Todd Walter Lee (born February 20, 1964) is an American college basketball coach who is the former head coach of the South Dakota Coyotes men's basketball team.

Coaching career

Assistant coach (1986–2005)

After graduating from the University of South Dakota in 1986, Lee's first coaching job was as an assistant coach at Southwestern College in California where he stayed until 1989 when he joined Hank Egan's staff at San Diego from 1989 to 1992. Lee then headed to the professional ranks for two seasons as an assistant coach for the Rapid City Thrillers of the CBA under Eric Musselman.

Lee returned to college coaching as an assistant coach under Pat Douglass at Cal State Bakersfield where he was on staff for the Roadrunners 1997 NCAA Division II national title winning squad. Lee followed Douglass to UC Irvine as an assistant coach and was on staff until 2005.

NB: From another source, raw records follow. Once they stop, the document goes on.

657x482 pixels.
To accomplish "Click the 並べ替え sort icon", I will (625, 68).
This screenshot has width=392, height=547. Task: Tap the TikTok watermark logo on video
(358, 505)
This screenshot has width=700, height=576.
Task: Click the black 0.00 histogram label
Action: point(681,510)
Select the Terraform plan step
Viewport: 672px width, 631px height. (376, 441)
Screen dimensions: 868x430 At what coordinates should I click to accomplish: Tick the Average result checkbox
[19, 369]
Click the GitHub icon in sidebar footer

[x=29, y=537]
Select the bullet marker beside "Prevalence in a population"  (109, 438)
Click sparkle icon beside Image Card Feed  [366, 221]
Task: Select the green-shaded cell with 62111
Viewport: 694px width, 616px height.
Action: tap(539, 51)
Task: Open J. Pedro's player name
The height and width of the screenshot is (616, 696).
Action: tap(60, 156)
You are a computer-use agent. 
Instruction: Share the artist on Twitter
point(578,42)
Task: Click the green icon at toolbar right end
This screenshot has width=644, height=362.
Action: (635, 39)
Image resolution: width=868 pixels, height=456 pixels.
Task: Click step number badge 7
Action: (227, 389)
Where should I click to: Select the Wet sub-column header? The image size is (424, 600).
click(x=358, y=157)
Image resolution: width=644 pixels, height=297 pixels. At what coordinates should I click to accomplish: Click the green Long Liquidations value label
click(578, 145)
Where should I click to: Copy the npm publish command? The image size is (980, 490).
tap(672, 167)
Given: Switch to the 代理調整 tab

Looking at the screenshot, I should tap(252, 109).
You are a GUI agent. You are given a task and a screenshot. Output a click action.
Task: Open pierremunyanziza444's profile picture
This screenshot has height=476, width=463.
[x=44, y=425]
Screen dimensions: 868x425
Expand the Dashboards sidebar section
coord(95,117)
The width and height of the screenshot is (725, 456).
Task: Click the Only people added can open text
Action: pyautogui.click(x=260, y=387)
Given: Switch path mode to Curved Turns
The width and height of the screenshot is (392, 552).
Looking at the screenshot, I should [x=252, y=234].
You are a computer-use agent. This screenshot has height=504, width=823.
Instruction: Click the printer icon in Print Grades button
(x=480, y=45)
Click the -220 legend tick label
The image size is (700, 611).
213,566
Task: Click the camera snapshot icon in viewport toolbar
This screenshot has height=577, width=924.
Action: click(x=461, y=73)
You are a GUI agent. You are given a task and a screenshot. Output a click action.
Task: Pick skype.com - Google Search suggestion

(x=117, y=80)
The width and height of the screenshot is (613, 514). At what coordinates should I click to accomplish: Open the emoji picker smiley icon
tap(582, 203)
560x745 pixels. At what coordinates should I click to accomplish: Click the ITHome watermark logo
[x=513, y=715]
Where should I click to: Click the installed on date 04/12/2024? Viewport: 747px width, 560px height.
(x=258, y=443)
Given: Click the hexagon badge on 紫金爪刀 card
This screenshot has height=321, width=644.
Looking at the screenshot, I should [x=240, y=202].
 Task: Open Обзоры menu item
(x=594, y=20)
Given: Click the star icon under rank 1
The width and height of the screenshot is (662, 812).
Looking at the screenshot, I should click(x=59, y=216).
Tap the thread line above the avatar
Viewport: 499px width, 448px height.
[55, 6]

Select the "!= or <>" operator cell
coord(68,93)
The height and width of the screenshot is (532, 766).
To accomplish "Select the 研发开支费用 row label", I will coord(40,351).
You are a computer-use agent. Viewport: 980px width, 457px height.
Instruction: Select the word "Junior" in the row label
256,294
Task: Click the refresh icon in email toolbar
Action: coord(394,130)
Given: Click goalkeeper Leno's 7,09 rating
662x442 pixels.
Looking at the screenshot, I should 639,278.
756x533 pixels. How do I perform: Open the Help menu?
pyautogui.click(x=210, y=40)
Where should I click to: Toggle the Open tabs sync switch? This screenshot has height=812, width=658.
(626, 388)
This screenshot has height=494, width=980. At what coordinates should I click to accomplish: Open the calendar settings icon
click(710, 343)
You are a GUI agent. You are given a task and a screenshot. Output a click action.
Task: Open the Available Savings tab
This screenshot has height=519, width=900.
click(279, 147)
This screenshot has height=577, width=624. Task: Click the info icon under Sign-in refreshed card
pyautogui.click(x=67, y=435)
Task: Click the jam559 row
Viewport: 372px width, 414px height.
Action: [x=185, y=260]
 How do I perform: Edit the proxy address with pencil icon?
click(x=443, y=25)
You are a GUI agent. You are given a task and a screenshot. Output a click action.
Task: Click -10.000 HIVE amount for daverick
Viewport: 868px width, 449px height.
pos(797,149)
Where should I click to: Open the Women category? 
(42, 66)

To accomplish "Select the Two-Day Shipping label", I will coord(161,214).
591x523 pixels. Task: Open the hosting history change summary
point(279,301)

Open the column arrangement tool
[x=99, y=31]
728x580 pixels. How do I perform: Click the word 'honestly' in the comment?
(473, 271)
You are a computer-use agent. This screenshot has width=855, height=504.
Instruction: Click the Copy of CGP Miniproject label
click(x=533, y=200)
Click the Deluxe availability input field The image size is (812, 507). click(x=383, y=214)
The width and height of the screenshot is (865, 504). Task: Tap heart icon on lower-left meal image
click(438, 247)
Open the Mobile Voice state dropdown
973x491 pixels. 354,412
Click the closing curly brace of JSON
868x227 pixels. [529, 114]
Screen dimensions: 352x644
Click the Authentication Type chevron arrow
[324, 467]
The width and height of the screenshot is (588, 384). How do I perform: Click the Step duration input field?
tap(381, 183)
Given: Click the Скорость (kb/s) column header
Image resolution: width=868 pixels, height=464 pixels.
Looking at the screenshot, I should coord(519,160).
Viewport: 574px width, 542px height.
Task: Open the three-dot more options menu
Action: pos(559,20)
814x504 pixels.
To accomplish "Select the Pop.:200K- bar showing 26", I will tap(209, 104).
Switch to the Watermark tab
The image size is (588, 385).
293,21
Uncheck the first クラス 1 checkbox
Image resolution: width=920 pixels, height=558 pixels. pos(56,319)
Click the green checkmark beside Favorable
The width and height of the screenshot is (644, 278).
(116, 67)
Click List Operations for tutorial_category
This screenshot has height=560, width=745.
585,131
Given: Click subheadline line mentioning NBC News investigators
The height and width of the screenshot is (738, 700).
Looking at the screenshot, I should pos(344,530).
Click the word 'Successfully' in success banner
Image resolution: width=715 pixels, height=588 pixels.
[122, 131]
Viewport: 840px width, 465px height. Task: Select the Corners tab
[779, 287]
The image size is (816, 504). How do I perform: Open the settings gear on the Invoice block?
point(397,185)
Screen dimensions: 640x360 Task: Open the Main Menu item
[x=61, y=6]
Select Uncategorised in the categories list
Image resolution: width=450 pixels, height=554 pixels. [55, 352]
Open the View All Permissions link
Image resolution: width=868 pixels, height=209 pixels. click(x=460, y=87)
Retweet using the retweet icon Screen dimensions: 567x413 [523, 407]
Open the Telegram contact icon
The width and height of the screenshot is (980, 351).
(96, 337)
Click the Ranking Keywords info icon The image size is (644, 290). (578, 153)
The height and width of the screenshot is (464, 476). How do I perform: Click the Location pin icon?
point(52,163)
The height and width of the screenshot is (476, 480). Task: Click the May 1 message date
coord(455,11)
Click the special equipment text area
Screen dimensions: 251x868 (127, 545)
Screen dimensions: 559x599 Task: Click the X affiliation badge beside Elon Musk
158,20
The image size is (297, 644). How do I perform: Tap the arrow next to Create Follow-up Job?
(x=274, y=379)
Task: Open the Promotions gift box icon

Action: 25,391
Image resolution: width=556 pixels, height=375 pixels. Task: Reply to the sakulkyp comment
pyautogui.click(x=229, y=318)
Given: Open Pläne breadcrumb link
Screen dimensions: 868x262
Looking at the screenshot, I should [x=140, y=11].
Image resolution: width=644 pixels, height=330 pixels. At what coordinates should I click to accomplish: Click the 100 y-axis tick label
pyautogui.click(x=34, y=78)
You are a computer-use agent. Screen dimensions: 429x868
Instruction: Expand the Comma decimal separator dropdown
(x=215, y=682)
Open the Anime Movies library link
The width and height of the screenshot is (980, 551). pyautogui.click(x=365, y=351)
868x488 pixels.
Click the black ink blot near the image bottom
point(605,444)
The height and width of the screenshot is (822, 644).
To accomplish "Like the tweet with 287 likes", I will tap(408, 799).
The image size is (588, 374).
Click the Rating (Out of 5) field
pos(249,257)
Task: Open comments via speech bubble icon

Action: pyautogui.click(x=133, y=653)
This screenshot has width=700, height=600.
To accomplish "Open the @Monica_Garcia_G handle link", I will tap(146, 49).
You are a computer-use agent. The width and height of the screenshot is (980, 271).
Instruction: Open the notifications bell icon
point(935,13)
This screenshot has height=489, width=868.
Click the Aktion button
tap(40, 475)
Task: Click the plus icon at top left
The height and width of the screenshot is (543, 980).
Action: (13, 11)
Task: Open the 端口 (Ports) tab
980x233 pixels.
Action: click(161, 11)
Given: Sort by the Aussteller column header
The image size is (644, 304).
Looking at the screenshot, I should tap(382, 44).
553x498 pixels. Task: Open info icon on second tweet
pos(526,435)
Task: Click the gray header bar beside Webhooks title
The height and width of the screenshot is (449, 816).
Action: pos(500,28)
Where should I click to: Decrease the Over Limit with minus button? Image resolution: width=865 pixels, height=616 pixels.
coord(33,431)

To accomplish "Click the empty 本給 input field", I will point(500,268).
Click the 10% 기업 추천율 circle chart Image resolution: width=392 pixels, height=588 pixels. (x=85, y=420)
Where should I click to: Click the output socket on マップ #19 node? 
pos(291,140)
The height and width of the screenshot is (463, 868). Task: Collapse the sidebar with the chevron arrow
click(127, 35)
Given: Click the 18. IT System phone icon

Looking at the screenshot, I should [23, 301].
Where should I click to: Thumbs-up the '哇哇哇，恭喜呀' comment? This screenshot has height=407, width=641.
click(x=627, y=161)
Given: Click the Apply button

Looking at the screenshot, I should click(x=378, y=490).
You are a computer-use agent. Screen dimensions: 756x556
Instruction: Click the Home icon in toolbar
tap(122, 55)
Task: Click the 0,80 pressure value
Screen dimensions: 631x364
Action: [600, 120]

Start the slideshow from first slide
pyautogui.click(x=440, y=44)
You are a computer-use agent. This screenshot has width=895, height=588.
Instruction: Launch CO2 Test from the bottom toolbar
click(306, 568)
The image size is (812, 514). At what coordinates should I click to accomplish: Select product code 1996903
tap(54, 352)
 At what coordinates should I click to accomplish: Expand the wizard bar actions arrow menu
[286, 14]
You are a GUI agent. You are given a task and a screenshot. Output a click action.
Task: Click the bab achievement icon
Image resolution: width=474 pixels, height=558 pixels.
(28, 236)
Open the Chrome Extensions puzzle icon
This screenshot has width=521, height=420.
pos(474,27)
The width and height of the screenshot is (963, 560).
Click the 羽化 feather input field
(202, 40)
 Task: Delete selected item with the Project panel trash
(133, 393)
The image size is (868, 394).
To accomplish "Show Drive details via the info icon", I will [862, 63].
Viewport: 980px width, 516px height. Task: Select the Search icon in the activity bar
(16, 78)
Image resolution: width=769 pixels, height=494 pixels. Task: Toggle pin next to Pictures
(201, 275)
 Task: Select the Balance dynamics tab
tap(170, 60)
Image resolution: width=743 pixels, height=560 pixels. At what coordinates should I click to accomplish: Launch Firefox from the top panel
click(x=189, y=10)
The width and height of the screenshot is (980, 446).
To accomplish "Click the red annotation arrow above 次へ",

Kentucky Wesleyan (2005–2013)
On May 28, 2005, Lee became head coach at Kentucky Wesleyan, an NCAA Division II school. Inheriting a program with limited scholarships due to NCAA sanctions, Lee had only 20 wins in his first two seasons. However, in eight seasons at Kentucky Wesleyan, Lee went 154-81 with five straight NCAA Division II Tournament appearances from 2008 to 2012, advancing to the Sweet 16 round in 2012.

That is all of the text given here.